These figures vary according to location.

Could someone please explain the relationship of local Supply to facility output in terms of yield?

Off the West coast of South Africa there is a 50% drilling SITE with 0% supply that is listed as having a MDC of 356,000 bpd.

I assume that that means that if I construct an oil rig there, and I provide maximum sea supply (40%?), that the derrick will yield 356 KBPD.

In NewFinland :
6% supply/100%, 643,000 bpd
22% supply/100%, 826,000 bpd (built sea pier)

The difference is 183 kbpd (when I construct a sea pier ).
This yields an extra 68 million barrels/year.
68 MB * $44/barrel = $3 billion/year.

A Sea Pier costs 4.7 billion/year.

So - should you build a Sea Pier to boost the yield of your 100% oil derrick? No.
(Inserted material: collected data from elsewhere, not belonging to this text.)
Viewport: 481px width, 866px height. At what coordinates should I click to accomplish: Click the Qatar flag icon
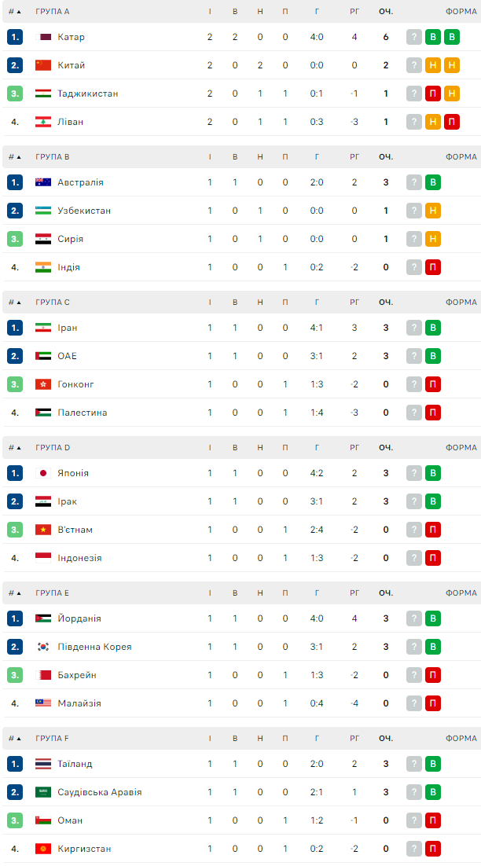43,37
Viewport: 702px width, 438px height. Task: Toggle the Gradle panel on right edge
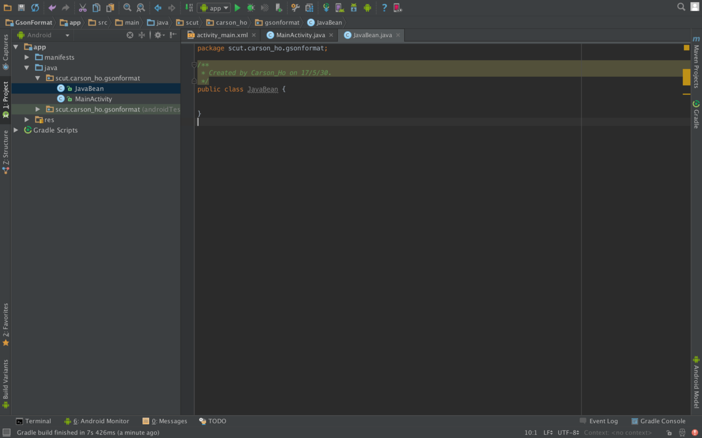[x=696, y=115]
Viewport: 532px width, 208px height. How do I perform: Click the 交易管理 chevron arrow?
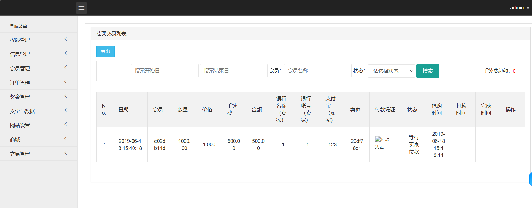pos(66,153)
Should I build a sea pier for my oil field with many derricks? Yes, if there are enough facilities and if they produce a high enough yield.

Does this make any sense?

The land analogy would be: should I build a Supply Depot to nourish my oil/gas field?

Posted: Nov 30 2006
by Pandora's Last Ray
Two things:

1: Oil rigs are very expensive in terms of maintenance. Sea piers are expensive in maintenance.

2: Oil wells on land are cheap maintenance. Supply depots are also cheap.

3: I've been raking in the, well, oil since I build supply depots by my most concentrated oil fields.

Posted: Nov 30 2006
by Il Duce
It also helps dramatically to run a few roads or rails in there, and it's an even cheaper enhancement.

The effects of supply are subtly heuristic, and deviously difficult to quantify. 'Efficiency' [not the investment kind, just background efficiency] is loosely tied to DAR, and thus based on funding levels of the socials. These will also affect industrial output, though without historical recording its hard to develop causal metrics [just as research efficiency is calibrated by educational spending, but you can't really set targets].